Is there a way of failing to save gracefully without loosing the attempted batch in the frontend?
Is there a reason why you're using the update method instead of a script that uses db-out? The update method is more meant for logging and updating a machine learning model for active learning. If there's a database connection hiccup then it may not provide a retry unless you've set that up manually.
I actually thought this was the way to go. In general we deploy prodigy tasks that stream from db and save to db. The idea is that the examples are pulled when prodigy starts and we save as progress is made. We are using the prodigy.serve method in a python script inside a container. What would be the recommended way of doing this? Can you point to some example?
In general we deploy prodigy tasks that stream from db and save to db.
What database are you using with Prodigy? Typically, if you don't configure anything then you'll run Prodigy with an SQLite database that stores all the annotations. These annotations can be retrieved via:
prodigy db-out <dataset-name>
You can also access all the annotations via Python directly. To quote the docs:
from prodigy.components.db import connect
db = connect()
# To fetch all dataset names
db.datasets
# To get a list of dictionaries with annotations.
examples = db.get_dataset("my_dataset")
You can extend such a script to sync the data with other sources, but Prodigy can also be configured to use an external database directly. It's explained in more detail here. Out of the box Prodigy supports Postgres, MySQL and SQLite.

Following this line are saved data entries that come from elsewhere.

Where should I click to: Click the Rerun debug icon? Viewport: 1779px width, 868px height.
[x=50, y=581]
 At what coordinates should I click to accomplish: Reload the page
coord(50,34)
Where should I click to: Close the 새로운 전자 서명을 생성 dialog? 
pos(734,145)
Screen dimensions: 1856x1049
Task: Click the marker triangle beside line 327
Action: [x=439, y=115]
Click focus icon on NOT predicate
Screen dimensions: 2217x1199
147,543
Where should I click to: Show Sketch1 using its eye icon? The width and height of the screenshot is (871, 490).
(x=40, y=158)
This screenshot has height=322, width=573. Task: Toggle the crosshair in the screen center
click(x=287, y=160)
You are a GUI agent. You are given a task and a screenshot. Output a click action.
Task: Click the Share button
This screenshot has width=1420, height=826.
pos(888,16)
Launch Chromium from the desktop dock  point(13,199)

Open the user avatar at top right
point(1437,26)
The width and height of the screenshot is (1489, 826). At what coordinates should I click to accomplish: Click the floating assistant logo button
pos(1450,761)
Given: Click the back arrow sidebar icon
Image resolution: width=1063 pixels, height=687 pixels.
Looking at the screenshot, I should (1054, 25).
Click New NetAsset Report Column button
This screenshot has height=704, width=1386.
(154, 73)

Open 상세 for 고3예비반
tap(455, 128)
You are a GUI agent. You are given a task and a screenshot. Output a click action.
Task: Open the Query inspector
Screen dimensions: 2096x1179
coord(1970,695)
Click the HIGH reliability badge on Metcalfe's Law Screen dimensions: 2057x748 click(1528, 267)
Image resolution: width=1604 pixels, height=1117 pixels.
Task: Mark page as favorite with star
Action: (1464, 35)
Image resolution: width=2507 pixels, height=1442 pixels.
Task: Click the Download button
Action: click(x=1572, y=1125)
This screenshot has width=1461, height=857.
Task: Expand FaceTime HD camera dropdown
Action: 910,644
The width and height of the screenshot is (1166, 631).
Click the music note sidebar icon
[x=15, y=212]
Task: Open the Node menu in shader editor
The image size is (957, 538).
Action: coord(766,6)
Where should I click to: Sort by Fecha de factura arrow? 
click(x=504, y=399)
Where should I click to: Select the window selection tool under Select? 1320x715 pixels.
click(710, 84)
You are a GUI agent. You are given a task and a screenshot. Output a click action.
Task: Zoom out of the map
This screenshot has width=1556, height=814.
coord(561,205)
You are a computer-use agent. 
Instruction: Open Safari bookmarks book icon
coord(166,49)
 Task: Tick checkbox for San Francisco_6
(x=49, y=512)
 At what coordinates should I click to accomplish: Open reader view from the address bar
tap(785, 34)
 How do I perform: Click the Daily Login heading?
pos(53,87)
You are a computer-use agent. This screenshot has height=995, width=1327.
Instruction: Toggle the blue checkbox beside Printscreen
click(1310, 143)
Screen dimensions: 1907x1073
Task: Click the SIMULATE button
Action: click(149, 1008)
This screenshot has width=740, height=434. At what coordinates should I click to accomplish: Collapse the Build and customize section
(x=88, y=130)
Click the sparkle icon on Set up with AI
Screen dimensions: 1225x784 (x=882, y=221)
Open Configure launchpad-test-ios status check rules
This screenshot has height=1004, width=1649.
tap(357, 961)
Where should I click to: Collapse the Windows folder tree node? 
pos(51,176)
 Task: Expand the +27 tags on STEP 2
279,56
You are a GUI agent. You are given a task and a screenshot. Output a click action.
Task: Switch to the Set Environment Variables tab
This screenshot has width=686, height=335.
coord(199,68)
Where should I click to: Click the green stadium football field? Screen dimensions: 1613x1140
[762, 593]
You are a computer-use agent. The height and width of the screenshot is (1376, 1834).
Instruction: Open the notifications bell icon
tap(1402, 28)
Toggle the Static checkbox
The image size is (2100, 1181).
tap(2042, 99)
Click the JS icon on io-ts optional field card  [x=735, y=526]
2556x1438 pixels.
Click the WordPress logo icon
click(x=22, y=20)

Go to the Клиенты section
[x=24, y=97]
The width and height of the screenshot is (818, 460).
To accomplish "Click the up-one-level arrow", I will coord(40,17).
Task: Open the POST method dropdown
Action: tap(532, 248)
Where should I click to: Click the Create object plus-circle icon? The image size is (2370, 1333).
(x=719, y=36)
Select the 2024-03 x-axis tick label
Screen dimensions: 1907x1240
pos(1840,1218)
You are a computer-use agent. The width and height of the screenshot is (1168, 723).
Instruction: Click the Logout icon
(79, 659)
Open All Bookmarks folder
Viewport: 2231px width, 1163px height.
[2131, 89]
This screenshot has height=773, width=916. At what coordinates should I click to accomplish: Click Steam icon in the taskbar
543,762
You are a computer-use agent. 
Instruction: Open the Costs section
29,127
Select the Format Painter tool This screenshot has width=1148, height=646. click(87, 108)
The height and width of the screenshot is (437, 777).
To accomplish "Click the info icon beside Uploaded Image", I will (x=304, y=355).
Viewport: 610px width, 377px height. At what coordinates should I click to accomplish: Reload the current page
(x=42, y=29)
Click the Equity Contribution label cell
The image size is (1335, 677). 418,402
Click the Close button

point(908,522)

Yes, we are using default SQLite. We tried with no luck to make it work with an external db (Redshift). And maintaining a different external DB for this didn't seem like a good idea.
The other reason we are doing this is that we need is observability. That is why we need to keep in sync the progress made by different sessions with our external DB. We have dashboards to know what's been annotated, by whom and how.
You could explore making an implementation for Redshift by implementing a custom database connection. That could certainly be worth it for the long term, but I don't have enough experience with Redshift to give a good estimate of how hard it might be to implement.
Alternatively, you could try syncing with some sort of batch job via something like cron. The annotations in Prodigy should have a _timestamp key attached that could be used for comparisons with a DB. That way, you could try to only upload recent annotations that Redshift doesn't have yet.